[Start of section]

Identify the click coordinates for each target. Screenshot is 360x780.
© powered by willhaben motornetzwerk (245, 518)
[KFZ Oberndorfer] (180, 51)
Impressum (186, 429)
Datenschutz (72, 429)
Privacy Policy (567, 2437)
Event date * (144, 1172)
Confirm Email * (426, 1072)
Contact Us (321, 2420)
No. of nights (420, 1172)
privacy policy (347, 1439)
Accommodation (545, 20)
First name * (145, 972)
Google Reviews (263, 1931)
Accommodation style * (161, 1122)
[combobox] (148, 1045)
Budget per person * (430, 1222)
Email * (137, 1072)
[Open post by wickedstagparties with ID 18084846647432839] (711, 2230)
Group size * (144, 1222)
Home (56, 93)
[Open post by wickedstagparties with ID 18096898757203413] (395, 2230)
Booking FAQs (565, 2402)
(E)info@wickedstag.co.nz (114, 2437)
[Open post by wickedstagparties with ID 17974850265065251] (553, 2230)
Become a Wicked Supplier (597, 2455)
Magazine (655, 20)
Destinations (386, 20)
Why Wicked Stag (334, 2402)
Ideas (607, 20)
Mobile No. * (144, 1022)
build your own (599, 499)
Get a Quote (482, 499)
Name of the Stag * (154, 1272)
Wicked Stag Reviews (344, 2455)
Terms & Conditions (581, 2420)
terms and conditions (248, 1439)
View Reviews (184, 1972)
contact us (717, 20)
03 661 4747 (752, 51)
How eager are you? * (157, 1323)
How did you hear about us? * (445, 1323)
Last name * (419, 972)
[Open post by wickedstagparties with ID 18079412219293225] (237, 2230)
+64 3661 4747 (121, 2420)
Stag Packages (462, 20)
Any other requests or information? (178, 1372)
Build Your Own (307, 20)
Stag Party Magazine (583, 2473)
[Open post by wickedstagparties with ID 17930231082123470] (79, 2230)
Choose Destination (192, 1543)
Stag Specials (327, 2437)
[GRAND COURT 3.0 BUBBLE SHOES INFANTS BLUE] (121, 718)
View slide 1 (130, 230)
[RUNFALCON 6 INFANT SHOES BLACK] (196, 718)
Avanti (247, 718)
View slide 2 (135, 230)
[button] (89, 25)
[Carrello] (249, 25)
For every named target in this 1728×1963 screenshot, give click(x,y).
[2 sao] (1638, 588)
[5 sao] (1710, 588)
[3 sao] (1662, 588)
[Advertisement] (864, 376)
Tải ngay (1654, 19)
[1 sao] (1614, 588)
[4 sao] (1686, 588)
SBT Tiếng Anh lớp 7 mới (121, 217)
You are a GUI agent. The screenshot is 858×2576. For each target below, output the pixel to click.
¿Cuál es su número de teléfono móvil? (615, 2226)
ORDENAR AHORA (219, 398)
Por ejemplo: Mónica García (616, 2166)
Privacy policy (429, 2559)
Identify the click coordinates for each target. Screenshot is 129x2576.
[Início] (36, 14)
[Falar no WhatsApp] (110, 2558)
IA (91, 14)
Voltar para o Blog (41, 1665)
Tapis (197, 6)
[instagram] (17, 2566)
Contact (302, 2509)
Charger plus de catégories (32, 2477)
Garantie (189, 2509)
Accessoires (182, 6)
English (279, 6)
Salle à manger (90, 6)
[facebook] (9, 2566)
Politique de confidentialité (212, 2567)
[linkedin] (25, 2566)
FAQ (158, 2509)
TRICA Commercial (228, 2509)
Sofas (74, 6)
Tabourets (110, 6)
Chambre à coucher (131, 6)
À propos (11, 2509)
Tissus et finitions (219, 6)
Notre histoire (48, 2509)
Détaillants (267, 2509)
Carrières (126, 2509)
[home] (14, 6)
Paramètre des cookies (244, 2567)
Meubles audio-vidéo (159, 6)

[End of section]

_Problem to solve:_ Repeat, character for character, the lines of the material above from the line with "Name of the Stag * (154, 1272)" through the line with "Stag Party Magazine (583, 2473)".

_Answer:_
Name of the Stag * (154, 1272)
Wicked Stag Reviews (344, 2455)
Terms & Conditions (581, 2420)
terms and conditions (248, 1439)
View Reviews (184, 1972)
contact us (717, 20)
03 661 4747 (752, 51)
How eager are you? * (157, 1323)
How did you hear about us? * (445, 1323)
Last name * (419, 972)
[Open post by wickedstagparties with ID 18079412219293225] (237, 2230)
+64 3661 4747 (121, 2420)
Stag Packages (462, 20)
Any other requests or information? (178, 1372)
Build Your Own (307, 20)
Stag Party Magazine (583, 2473)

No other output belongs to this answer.